PCSK9 Inhibitors: Who Qualifies and What to Expect

PCSK9 inhibitors are the most powerful LDL-lowering medications currently available. They can reduce LDL by 50–60% on top of statin therapy — a magnitude of reduction that was essentially impossible to achieve safely before their introduction.
What PCSK9 is and why blocking it matters
PCSK9 is a protein produced by the liver that degrades LDL receptors. When PCSK9 is blocked, LDL receptors remain active on liver cells, more LDL gets cleared from circulation, and LDL levels fall dramatically.
The two approved PCSK9 inhibitors
Evolocumab (Repatha): Subcutaneous injection every 2 weeks (140mg) or once monthly (420mg). Studied in FOURIER.
Alirocumab (Praluent): Every 2 weeks (75mg or 150mg) or every 4 weeks (300mg). Studied in ODYSSEY OUTCOMES.
Inclisiran: A newer small interfering RNA that reduces PCSK9 production. Given twice yearly by a healthcare provider. Growing in clinical use.
What the trials showed
FOURIER — evolocumab in high-risk patients
FOURIER enrolled 27,564 patients with established ASCVD on statin therapy. Evolocumab reduced LDL from 92 mg/dL to 30 mg/dL (59% reduction). Major cardiovascular events were reduced by 15% over 2.2 years. Heart attack risk reduced by 27%; stroke by 21%. No significant safety concerns at very low LDL. The FOURIER-OLE extension study followed patients up to 8.4 years with maintained benefits and reassuring safety.
ODYSSEY OUTCOMES — alirocumab post-ACS
ODYSSEY OUTCOMES enrolled 18,924 patients who had experienced ACS within the previous 1–12 months. Alirocumab reduced LDL by 55% and major cardiovascular events by 15%. All-cause mortality was reduced by 15% — a finding not seen in FOURIER, possibly reflecting the higher-risk post-ACS population.
Who qualifies — the clinical criteria
Very high-risk ASCVD patients not at LDL goal: LDL ≥70 mg/dL despite maximally tolerated statin + ezetimibe.
Heterozygous familial hypercholesterolemia (HeFH): FH patients who cannot achieve LDL <70 mg/dL on statins + ezetimibe alone.
Statin-intolerant patients at high cardiovascular risk: Ezetimibe + PCSK9 inhibitor may be used without background statin therapy.
Side effects and safety
Injection site reactions: Redness, bruising, or mild pain at the injection site in approximately 2–5% of users.
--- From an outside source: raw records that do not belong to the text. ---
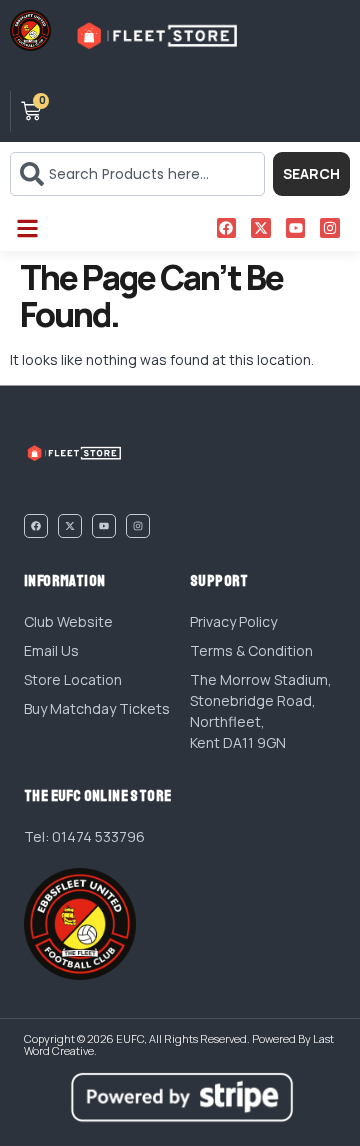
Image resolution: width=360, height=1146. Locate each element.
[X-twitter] (261, 228)
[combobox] (137, 174)
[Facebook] (227, 228)
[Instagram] (330, 228)
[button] (27, 228)
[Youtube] (296, 228)
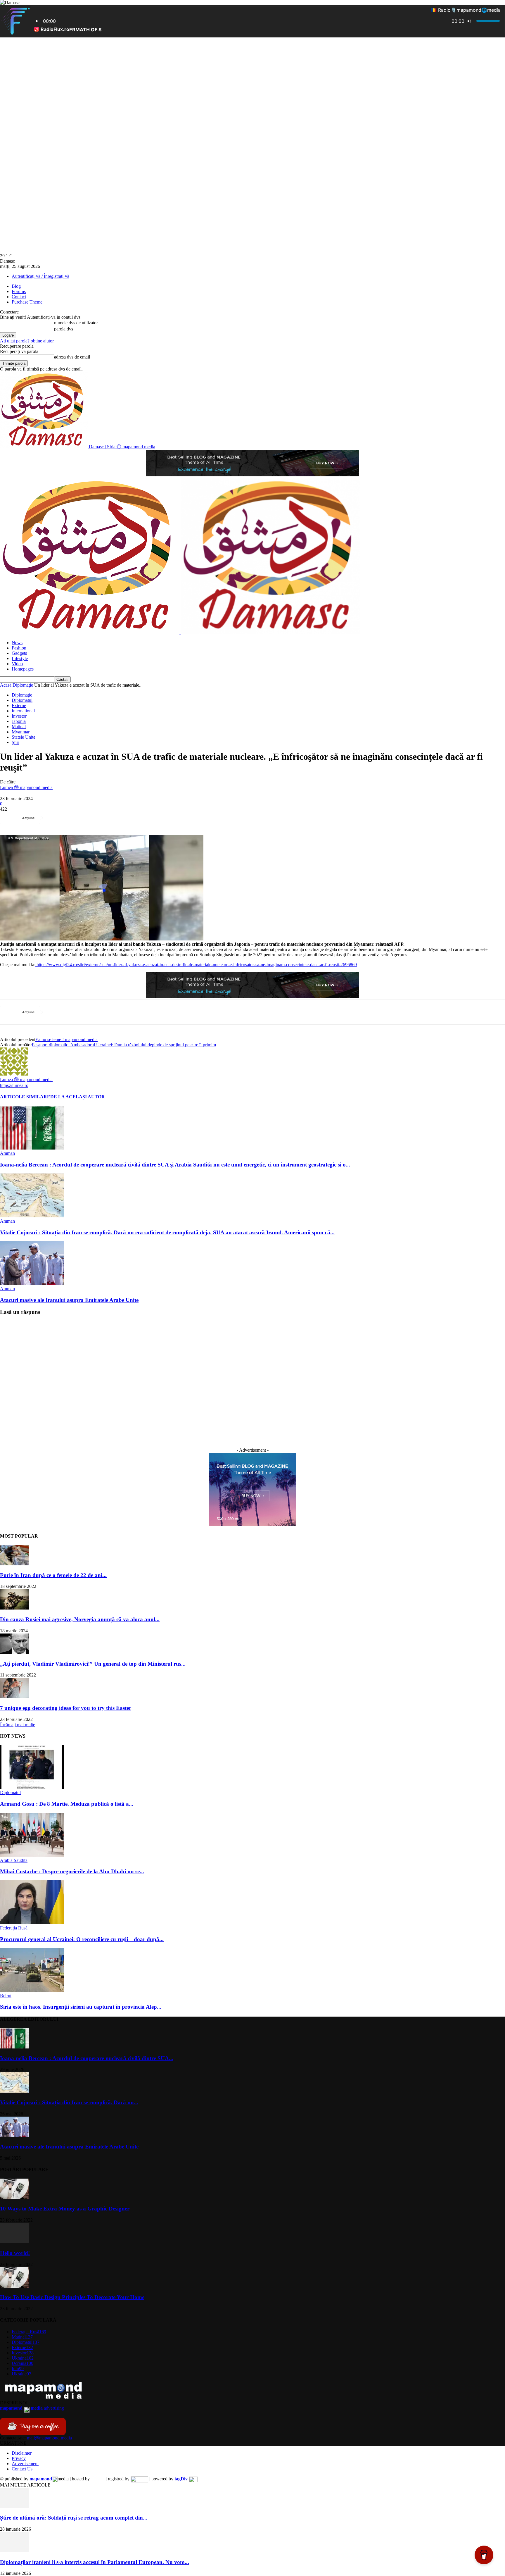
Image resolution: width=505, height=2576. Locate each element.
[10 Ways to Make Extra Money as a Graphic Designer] (14, 2197)
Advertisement (25, 2463)
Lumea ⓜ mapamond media (26, 787)
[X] (77, 818)
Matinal (19, 726)
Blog (16, 286)
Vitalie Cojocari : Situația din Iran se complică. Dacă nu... (69, 2102)
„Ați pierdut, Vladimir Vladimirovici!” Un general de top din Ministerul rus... (93, 1664)
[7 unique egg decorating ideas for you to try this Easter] (14, 1696)
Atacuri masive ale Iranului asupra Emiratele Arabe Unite (69, 1300)
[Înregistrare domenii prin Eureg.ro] (139, 2478)
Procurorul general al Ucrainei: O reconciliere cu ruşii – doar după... (82, 1939)
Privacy (19, 2458)
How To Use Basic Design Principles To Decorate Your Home (72, 2297)
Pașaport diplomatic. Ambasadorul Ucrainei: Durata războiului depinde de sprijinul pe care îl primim (124, 1044)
Usually mild and transient.
Neurocognitive effects: FOURIER pre-specified a neurocognitive substudy that found no difference between evolocumab and placebo on any cognitive measure.
Very low LDL — is it safe? Both trials achieved median LDL levels of 25–50 mg/dL with no significant harm identified. Genetic evidence from natural PCSK9 loss-of-function mutations also provides long-term reassurance.
Practical aspects
Storage: Must be refrigerated (2–8°C). Can be kept at room temperature for up to 30 days before use.
Administration: Auto-injector pen, subcutaneous injection (abdomen, upper arm, or thigh). Most patients learn within one session. Injection sites should be rotated.
Monitoring: LDL panel at 4–8 weeks after starting, then every 3–12 months.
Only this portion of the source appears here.